レクイエム
──あなたに加護の力を与えます。


途端、リーヴァの体が淡く光り始め、その光がナキを包み込む。
暖かい光が自分に染み込み、血流に乗って全身に回るような感覚。
力が湧いてくるような不思議な感覚が体中を支配する。


「リーヴァ、ありがとう」

──これで魔を退ける事が出来ましょう…気をつけて…


アジトに向かって、舟を漕ぎ始める。
リーヴァは彼女の姿が見えなくなるまで背中を見守っていた。





:*:・:*:・:*:・:*:



「お頭、用意出来やしたぜ」


水竜の湖から帰ってきたナキを、クレンスが待ち構えていた。
足元に置いていた戦利品をナキが乗ってきた舟に積み込む。


「オールを貸して下せぇ。

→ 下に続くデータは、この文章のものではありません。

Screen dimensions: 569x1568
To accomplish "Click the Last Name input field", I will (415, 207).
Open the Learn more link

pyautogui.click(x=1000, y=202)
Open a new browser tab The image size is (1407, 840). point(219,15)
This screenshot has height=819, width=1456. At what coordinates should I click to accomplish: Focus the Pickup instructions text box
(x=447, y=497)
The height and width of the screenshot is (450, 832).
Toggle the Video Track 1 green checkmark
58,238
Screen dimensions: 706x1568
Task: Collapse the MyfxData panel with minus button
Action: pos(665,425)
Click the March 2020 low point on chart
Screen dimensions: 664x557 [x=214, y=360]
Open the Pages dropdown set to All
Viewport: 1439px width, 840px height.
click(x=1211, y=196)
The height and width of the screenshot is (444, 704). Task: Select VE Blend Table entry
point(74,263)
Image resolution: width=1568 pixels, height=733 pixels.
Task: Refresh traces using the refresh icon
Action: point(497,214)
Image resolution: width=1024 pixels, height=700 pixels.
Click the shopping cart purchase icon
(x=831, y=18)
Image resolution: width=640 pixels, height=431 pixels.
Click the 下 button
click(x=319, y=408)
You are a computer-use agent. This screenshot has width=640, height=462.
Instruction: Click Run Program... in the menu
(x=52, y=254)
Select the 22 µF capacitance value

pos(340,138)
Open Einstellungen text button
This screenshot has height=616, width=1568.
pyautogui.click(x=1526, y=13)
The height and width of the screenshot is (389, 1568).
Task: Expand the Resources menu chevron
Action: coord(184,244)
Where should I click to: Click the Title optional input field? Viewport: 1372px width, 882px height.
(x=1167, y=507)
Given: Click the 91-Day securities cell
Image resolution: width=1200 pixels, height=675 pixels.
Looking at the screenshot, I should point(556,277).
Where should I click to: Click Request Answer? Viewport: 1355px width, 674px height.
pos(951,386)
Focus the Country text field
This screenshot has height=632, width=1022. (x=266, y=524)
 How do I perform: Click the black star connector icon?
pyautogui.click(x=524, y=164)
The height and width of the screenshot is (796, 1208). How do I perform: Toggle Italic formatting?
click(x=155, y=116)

俺が漕ぎます」


オールを受け取りながら舟に乗り込むクレンス。ナキはそのまま舟に腰掛けた。


「行き先はリゼンレーナじゃなくてまたシレネラの街で?」

「うん、首都リゼンレーナは入港審査があるから」

「了解」


舟の先頭に立ち、水を掻き始める。人力とは思えない程に舟はスピードを上げていく。